Strutting up the walkway.  I say, go for it.  By the time we get to the students walking, they’ve already been listening to various speakers for a while, and everyone is a little antsy.  The point of the day is celebration, and some exuberance straining against the boundaries of the ceremony is to the good.  Live a little.  The same goes for enthusiastic cheering sections for individual students.  No air horns -- that’s just gauche -- but some coordinated cheers are morale boosting for the student and comic relief for everyone else.  

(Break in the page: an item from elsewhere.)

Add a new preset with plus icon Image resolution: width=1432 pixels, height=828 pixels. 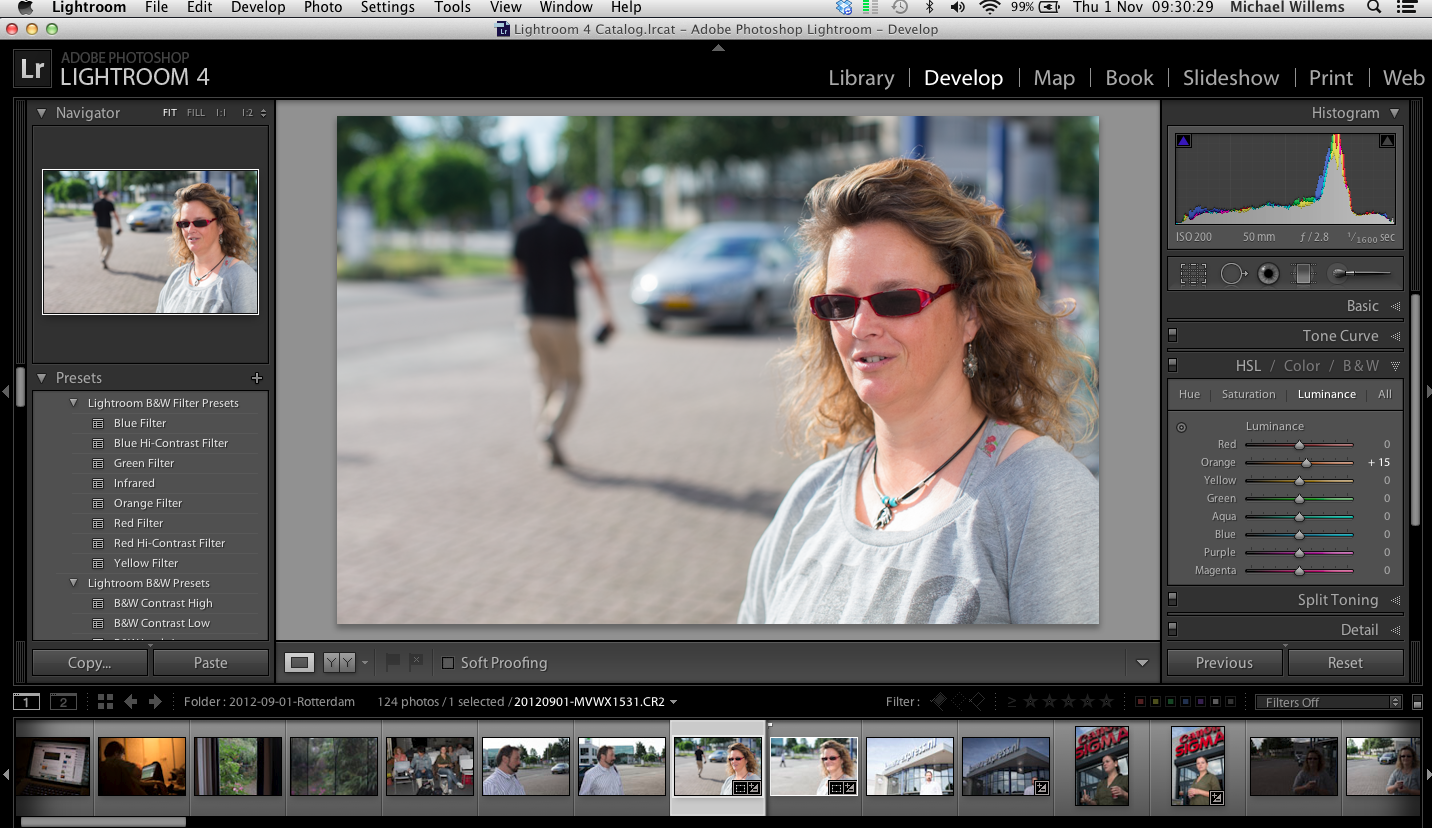click(x=257, y=378)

Pledge of allegiance/national anthem.  I’ve seen ceremonies in which everyone removed their caps and held them on their hearts, like baseball caps.  I’ve also seen ceremonies in which the caps stay on.  I don’t know the “rule,” but each place seems to have its own variation.  At the Culinary graduation last week, I noticed the chefs kept their chef hats on during the pledge.  I’m not sure what the “rule” is there, either.  I’ll admit that I have to fight the urge to yell “Play Ball!” at the end of the anthem.  I don’t remember ceremonies featuring either the pledge or the anthem before 9/11, so the issue didn’t come up.  

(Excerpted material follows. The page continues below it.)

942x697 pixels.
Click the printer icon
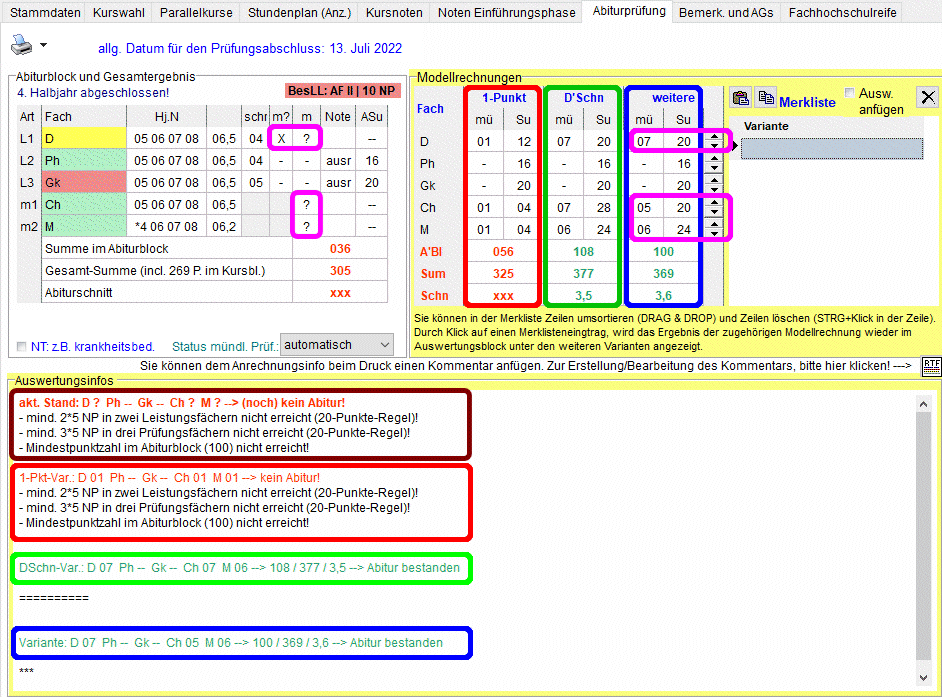20,45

Cap decoration.  For faculty and administration, no.  For students, yes.  My favorites are either the purely celebratory or the clever.  At this point, you’re a college graduate; show some wit.  At Brookdale’s celebration, one student had the chemical structure for caffeine on her cap.  That’s how it’s done.

Outdoors/Indoors.  Outdoors offers potentially infinite seating, and allows for little kids to run around when they’re bored.  That said, outdoors also means you’re at the mercy of the weather.  Heat and humidity don’t go well with multiple layers.  At Holyoke we used a huge wedding tent for a few years after the fire marshall said the gym was too small.  The tent had its virtues, but the acoustics were terrible and we had to keep our fingers crossed that there wouldn’t be lightning, since it wasn’t grounded.  One year a small swarm of bees made its way onto the platform, which added some suspense to the proceedings.  If you’re holding the event on a soccer field or something similar, there’s a very real danger of mud.  That’s a nuisance for high heels, but a disaster for wheelchairs.  Also, port-a-potties are gross.  I’m a fan of indoors, where you have air conditioning, real bathrooms, flat/dry floors, and a decent sound system.  If it’s a nice day, you can always have the post-ceremony reception outside.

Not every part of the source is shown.